Their finding is significant because of persistent claims by voucher critics that school choice is unfair in practice. Those critics argue that public schools must accept all students, while private schools can be selective and pick only the students they want to accept. The private schools, not the parents, choose the students, claim these critics.

The Fuller-Mitchell study shows not only that this argument is false, but that it is the exact reverse of reality, where the public school system denies choice to parents and individual public schools choose their students rather than parents choosing the schools.

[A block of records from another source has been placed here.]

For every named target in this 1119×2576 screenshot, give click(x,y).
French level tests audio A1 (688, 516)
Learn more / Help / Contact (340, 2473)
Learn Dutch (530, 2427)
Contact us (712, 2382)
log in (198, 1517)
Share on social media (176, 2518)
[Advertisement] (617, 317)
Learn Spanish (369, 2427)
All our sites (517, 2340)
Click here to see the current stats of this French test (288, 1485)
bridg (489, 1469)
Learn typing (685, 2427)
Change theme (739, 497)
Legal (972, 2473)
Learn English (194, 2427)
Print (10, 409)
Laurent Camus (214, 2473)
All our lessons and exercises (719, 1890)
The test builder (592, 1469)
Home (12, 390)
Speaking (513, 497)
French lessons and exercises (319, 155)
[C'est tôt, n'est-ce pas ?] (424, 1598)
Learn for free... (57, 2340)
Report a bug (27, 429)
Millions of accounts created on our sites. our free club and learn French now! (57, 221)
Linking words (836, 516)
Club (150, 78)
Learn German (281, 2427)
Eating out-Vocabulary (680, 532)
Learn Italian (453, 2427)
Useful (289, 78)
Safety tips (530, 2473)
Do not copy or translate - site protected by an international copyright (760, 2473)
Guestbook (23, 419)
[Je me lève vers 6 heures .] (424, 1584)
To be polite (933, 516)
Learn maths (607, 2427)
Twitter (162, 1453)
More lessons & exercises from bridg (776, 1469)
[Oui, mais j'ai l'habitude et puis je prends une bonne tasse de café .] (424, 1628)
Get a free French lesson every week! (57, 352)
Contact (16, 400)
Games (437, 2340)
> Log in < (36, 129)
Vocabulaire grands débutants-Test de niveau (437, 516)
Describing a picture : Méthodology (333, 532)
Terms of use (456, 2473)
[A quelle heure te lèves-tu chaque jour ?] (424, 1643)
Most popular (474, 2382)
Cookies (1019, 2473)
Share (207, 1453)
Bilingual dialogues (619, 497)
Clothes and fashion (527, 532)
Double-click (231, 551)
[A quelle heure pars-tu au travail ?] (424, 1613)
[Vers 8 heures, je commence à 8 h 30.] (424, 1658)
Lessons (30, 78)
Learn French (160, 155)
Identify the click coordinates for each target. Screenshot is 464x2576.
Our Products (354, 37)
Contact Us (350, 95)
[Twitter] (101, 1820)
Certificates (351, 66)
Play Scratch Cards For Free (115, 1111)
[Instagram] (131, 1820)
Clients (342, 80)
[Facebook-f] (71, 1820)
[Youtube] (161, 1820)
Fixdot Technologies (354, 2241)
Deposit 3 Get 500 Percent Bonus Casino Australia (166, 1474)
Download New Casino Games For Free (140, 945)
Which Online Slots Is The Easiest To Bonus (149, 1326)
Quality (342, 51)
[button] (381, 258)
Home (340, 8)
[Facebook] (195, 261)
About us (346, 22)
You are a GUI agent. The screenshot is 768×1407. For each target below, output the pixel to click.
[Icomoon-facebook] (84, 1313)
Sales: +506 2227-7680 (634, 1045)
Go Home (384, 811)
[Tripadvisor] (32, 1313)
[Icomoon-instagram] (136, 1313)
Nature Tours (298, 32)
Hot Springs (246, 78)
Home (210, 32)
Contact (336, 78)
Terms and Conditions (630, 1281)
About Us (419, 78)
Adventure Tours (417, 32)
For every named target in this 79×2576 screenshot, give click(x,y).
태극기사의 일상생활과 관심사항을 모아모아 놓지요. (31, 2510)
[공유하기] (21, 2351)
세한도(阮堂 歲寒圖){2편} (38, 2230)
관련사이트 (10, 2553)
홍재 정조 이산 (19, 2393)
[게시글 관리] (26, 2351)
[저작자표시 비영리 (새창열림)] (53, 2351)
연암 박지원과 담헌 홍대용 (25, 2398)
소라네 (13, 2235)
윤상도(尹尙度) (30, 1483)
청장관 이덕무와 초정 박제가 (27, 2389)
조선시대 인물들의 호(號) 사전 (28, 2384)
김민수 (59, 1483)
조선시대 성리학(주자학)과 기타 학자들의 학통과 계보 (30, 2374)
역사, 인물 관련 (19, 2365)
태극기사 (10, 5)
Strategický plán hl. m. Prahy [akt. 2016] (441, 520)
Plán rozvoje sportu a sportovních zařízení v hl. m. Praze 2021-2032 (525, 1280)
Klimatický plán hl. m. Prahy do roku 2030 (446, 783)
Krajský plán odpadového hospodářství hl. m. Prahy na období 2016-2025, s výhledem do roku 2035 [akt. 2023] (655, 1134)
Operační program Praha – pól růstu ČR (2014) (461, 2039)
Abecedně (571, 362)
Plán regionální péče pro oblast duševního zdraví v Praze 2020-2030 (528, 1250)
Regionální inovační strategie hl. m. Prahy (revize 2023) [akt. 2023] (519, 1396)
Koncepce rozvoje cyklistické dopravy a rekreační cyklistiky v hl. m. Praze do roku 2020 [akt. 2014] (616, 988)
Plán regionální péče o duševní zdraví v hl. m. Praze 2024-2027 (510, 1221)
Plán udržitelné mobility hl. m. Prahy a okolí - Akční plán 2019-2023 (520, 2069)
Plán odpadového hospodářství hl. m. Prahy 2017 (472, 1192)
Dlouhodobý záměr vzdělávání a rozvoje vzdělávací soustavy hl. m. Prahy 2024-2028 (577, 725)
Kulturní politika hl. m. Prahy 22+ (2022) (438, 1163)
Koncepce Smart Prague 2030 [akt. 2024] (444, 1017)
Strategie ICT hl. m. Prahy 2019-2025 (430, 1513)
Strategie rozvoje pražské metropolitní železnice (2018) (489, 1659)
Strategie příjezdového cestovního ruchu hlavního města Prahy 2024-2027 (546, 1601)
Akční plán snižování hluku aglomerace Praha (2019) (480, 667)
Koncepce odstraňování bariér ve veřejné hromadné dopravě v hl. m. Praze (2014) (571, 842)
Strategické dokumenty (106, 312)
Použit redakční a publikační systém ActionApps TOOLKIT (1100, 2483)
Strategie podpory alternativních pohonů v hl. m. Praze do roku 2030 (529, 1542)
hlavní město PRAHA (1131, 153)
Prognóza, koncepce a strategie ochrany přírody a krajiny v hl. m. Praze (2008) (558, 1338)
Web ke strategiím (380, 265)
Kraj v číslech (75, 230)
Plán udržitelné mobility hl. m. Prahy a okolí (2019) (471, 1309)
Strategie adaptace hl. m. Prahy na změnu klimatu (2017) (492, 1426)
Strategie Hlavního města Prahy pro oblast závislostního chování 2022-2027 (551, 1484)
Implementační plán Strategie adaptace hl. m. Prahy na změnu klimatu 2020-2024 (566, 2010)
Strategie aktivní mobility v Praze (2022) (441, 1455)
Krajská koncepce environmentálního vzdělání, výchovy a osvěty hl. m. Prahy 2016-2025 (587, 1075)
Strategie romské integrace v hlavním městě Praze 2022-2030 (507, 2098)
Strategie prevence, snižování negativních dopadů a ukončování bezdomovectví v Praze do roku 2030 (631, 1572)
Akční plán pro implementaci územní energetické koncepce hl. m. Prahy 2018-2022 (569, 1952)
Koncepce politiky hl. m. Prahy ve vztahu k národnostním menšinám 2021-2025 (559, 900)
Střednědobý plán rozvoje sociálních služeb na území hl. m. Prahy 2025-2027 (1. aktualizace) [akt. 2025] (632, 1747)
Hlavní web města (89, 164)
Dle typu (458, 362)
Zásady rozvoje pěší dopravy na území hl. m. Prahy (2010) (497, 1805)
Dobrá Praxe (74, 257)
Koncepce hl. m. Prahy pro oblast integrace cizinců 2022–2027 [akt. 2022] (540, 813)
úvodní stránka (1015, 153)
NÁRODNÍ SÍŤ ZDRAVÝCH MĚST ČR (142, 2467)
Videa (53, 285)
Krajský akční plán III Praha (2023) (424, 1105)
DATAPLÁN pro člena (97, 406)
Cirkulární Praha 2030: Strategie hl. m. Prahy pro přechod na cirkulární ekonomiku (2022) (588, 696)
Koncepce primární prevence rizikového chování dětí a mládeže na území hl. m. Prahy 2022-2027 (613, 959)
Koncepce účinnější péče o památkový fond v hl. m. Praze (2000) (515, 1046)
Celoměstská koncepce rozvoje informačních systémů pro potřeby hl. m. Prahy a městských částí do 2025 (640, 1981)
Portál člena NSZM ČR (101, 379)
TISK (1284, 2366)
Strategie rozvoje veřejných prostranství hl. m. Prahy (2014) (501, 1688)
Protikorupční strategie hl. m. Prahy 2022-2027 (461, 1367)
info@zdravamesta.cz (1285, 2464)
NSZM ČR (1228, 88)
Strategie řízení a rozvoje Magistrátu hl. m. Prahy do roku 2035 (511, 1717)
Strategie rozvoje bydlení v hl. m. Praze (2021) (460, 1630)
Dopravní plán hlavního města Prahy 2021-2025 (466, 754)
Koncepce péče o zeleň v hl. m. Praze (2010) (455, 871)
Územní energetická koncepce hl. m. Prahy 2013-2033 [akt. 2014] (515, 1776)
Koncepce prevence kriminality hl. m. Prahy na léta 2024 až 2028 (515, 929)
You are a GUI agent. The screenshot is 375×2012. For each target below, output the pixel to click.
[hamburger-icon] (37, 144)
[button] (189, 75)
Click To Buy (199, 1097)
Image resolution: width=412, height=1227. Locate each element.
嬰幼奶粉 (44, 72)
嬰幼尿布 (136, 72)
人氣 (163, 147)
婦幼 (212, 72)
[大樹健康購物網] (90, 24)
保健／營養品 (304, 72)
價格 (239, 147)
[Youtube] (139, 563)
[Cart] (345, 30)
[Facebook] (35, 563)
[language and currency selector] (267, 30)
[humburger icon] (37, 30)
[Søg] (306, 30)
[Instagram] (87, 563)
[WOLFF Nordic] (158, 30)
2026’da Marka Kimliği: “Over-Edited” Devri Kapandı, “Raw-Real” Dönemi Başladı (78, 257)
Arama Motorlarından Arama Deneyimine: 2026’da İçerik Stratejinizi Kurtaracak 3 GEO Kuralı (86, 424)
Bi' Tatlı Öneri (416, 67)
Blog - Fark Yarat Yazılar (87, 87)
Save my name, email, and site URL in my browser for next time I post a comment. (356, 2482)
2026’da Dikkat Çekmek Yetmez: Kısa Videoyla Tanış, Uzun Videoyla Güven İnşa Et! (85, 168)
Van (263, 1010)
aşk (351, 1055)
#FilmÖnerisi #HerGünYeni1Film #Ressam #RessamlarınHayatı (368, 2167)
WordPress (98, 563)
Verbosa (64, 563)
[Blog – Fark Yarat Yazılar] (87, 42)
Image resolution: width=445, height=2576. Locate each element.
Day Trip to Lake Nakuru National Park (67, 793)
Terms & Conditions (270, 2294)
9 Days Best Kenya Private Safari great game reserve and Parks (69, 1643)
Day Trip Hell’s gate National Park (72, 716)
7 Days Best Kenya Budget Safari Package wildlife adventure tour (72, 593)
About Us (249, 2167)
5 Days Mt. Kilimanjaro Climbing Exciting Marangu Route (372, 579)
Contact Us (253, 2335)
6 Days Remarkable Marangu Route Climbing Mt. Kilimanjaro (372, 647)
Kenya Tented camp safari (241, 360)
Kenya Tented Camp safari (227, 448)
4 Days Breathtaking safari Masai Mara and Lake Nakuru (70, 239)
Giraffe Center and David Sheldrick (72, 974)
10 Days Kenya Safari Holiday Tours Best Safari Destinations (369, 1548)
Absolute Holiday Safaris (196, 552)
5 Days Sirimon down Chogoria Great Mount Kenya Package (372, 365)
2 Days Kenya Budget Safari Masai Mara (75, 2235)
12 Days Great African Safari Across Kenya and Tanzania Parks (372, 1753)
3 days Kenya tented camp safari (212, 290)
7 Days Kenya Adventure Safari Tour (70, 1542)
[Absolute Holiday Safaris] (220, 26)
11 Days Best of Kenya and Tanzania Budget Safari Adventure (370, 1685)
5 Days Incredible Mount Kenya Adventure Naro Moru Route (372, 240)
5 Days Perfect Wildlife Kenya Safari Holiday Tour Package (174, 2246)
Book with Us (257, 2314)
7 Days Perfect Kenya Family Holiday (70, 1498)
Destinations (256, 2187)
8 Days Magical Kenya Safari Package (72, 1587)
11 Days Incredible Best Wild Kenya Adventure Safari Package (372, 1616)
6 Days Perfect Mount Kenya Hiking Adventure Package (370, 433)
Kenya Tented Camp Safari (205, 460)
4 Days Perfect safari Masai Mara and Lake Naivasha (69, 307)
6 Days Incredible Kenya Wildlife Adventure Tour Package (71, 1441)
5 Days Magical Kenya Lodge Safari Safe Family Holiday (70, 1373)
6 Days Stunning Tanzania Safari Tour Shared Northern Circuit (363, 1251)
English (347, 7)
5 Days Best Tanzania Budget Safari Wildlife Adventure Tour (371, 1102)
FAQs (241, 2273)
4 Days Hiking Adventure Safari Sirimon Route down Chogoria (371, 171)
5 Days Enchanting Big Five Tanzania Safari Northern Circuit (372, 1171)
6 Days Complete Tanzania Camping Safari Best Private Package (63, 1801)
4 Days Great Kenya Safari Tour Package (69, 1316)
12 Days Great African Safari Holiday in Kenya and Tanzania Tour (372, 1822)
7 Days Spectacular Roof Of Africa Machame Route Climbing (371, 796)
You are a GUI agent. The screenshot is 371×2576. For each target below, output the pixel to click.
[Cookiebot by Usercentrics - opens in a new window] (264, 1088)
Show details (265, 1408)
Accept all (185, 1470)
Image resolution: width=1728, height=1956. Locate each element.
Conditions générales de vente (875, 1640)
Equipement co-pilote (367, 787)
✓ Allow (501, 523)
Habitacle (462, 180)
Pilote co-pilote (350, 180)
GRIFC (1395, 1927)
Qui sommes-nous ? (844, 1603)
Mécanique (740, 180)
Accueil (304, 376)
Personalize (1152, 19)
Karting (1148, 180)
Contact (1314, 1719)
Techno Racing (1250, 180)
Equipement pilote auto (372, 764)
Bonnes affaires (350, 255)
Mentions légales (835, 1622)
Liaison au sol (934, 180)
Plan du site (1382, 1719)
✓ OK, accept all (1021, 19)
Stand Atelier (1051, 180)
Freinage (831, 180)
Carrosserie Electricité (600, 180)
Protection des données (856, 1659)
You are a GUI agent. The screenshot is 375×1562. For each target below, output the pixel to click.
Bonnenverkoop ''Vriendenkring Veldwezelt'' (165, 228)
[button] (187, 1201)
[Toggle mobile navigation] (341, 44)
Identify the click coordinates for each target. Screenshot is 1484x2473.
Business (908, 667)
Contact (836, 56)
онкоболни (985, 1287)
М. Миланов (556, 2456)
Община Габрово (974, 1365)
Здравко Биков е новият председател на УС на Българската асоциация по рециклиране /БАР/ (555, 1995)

“In fact, the Milwaukee Public Schools often use selection criteria typically associated with private schools,” write Fuller and Mitchell in their January 2000 report from Marquette University’s Office Of Research, “Selective Admission Practices?” For example, more than one-third (37 percent) of MPS high school students attend schools with a range of highly selective admission criteria–criteria that private schools are prohibited from using in reviewing applications from voucher students.

Ironically, the criteria used to screen admissions to Milwaukee’s public schools are the same ones the American Federation of Teachers deems unacceptable and claims are used by private schools to admit or reject students–criteria such as prior academic achievement, standardized test scores, prior disciplinary record, written application, and interviews with applicants and their parents.

And these are not the only criteria used by the Milwaukee Public Schools to select students for its schools. Wisconsin state law allows schools in Milwaukee and suburban districts to refuse to accept a student transferring between the public school systems because of being expelled, poor attendance, or incomplete evaluation. None of these criteria may be used by private schools in reviewing the applications of Milwaukee public school students who are eligible for vouchers.

Voucher critics also use special education as a club to beat voucher proponents with the claim that private schools don’t have to take disabled students, leaving the public schools to shoulder the burden of these hard-to-educate students. But as a practical matter, critics can point to no example of a voucher-eligible student being denied admission to a private school based on special education needs. As a legal matter, private schools are not permitted to reject such students.

By contrast, public schools can and often do reject such students. The Fuller-Mitchell analysis shows that no MPS elementary, middle, or high school accepts all students with special education needs. For example, only 22 of Milwaukee’s 117 public elementary schools accept students with orthopaedic impairment; only two of the city’s 21 middle schools accept students with autism; and only four of its high schools accept students with hearing impairment.

“MPS has the final say, not the parent, in determining where a special needs student attends school, including whether the student may attend a school that does not have a program for them,” note the authors. Private schools that accept voucher students, by contrast, must permit parents to decide what is the best school for their child.


George A. Clowes is managing editor of School Reform News.